「星は宇宙のランドマークだ。」


ウィリアム・ハーシェル(1738~1822)は、ドイツ出身のイギリスの天文学者、音楽家、望遠鏡製作者である。天王星発見や800個の二重星(*1)と2500個の星雲・星団の発見など、天文学史上多くの業績を挙げた研究者であり、赤外線放射の発見者でもある。(*2)

ハーシェルは、1738年、ドイツの音楽家の家に生まれた。15歳の時に父親が在籍する近衛連隊の楽団にオーボエ奏者として入団する。ハーシェルは、後にヴァイオリンやオルガンも演奏し、24曲の交響曲や教会音楽などを作曲している。

ハーシェルを天体観測の道に導いたきっかけは、天文学者が執筆した音楽の本を読んだからであった。この本は数学を使用した音楽の解説書だったため、彼の興味を数学へと誘い、さらに同じ学者が執筆した「光学」という本によって、天文学への強い興味を持つことになる。

1773年からは、本格的に天文学に携わり、1775年には自作の反射望遠鏡を作製した。生涯で400台以上の望遠鏡を製作している。1781年には天王星を発見し、その後は天文学の研究に専念するようになった。

1785年には、宇宙は扁平な構造をした星の集団であるとした「ハーシェルの宇宙」と呼ばれる研究を発表した。その研究は、天の川に垂直な大円部分内の天空の星の数を地道に数え上げるという観測手法によるもので、多大な努力なしには達成できないものであった。

1800年には赤外線を発見する。太陽光をプリズムに透過させて虹色に分け、赤色光より長波長側に温度計を設置したところ、温度の上昇が確認された。このことより太陽からは目に見えない光線が到達しており、赤色光の長波長側に光が存在すると結論づけた。

ろうそくの光など他の光に関しても同様の実験を行い、赤外線の存在を確認し、可視光と同じように屈折や反射の法則が適用されることも証明している。また、チオ硫酸ナトリウムを定着剤とする写真技術の発明をし、この技術は1950年頃まで建築、土木などの設計図面の複製用として広く使用された。

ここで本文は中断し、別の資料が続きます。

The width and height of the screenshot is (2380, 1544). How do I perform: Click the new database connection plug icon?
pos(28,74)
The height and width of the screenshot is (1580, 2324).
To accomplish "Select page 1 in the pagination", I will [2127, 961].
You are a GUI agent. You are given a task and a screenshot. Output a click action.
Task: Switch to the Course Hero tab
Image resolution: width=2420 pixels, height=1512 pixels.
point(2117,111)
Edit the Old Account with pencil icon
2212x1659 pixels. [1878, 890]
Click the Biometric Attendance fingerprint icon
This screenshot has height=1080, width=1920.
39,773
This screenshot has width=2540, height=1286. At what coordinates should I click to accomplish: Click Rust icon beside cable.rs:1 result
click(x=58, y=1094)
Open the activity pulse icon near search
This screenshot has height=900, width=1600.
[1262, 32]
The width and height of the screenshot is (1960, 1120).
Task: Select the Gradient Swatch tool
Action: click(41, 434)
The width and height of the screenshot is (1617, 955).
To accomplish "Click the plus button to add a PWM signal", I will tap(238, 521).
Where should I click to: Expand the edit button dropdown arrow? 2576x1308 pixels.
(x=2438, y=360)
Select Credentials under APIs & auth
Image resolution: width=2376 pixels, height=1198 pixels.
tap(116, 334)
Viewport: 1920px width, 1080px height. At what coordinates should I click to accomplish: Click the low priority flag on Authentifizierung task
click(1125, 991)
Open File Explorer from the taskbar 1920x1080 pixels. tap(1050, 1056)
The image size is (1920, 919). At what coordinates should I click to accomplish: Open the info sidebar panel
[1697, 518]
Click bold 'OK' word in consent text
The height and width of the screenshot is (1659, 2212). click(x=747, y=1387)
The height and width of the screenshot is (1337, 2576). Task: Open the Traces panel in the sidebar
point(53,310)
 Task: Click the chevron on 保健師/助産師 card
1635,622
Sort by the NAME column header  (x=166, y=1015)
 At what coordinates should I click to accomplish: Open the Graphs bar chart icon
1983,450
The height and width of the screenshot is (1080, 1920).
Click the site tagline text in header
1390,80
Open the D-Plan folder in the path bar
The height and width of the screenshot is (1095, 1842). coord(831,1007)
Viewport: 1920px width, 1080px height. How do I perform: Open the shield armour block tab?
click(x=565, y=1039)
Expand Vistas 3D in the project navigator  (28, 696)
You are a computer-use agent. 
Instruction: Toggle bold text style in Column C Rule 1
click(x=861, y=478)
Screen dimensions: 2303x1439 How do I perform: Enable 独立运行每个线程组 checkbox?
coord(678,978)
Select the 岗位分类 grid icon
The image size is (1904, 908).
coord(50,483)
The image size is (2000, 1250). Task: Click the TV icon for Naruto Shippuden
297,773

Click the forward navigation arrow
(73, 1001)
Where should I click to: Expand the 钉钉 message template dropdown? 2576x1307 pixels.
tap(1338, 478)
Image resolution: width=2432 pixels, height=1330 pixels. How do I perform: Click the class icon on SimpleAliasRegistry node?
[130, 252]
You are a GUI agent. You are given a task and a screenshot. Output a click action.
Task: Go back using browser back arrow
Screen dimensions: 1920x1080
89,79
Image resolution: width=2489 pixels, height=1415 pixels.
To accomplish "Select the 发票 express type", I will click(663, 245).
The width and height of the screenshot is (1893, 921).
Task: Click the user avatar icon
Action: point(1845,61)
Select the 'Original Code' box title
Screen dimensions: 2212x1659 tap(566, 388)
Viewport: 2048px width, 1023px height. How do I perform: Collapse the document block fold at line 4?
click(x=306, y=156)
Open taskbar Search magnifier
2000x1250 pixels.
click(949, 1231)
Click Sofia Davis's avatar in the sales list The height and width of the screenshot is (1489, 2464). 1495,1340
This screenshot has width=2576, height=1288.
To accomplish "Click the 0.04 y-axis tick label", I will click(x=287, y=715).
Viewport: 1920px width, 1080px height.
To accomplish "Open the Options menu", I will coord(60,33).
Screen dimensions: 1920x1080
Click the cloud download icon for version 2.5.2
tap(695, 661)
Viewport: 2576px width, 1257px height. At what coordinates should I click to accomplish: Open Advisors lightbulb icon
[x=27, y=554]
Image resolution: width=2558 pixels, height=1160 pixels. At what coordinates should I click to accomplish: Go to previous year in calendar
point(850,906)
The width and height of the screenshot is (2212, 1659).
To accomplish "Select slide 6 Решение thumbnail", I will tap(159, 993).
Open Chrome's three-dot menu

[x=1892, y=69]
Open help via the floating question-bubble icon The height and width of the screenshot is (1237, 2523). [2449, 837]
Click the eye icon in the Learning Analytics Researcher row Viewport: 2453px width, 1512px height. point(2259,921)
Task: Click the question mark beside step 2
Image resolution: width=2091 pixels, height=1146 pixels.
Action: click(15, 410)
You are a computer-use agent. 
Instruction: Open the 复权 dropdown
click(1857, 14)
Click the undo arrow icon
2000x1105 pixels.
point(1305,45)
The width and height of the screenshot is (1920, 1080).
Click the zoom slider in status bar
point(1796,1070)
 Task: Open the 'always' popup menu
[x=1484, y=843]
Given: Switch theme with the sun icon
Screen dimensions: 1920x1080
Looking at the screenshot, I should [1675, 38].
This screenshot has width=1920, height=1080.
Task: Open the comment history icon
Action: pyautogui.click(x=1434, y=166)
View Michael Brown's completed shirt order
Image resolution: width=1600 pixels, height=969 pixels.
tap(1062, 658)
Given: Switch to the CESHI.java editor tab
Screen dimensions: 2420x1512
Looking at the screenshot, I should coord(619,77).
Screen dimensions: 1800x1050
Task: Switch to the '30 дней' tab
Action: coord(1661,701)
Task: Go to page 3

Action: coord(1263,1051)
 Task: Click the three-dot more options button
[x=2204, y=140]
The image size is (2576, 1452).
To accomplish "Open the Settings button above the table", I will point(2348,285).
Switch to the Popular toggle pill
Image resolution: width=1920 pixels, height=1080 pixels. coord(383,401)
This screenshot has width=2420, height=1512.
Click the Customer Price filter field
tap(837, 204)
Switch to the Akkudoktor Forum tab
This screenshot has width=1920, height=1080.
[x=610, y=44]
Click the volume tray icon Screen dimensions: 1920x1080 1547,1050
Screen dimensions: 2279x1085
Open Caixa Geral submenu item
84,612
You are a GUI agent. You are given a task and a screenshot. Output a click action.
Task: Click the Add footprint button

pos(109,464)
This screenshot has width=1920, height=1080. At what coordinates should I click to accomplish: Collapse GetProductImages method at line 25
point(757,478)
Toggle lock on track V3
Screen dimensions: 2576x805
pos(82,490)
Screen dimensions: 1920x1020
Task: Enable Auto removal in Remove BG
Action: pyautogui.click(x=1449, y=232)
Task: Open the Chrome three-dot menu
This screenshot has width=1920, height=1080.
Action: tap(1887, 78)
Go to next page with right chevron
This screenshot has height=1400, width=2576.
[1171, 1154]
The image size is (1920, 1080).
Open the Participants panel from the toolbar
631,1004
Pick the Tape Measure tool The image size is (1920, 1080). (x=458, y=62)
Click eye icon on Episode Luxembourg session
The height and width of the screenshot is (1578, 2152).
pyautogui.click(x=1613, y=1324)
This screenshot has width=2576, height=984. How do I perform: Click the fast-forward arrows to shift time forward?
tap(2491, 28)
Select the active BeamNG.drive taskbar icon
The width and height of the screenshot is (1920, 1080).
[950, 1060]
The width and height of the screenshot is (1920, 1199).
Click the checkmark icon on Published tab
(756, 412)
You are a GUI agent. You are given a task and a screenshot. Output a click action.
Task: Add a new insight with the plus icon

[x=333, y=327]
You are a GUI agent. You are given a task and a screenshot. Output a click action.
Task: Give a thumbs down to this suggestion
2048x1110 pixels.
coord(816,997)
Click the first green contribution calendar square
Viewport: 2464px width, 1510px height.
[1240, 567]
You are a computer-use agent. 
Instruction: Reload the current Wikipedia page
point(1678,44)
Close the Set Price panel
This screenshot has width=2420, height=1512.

ハーシェルは84歳で亡くなったが、長年共に研究していた妹のカロライン・パーシャルが星雲、星団のカタログなどを改訂し、その功績を讃えられた。

星は宇宙のランドマークだ。

――星は宇宙の目印だ。――

「ハーシェルの宇宙」は、長い年月に数えあげた星の数の分布に基づいて宇宙の構造を導き出した研究であるが、この言葉は、その気の遠くなるような観測の日々を支えた彼の星に対する思いを表していると思う。

夜空の星を見上げた時に、地道な星の観察によって宇宙の構造を認識し、人々に知らしめるという偉大な偉業を成し遂げたハーシェルについて思いを馳せてみてはいかがだろうか。




・(1) 二重星:肉眼では1つに見えるが、望遠鏡などで見ると接近して見える2つの星。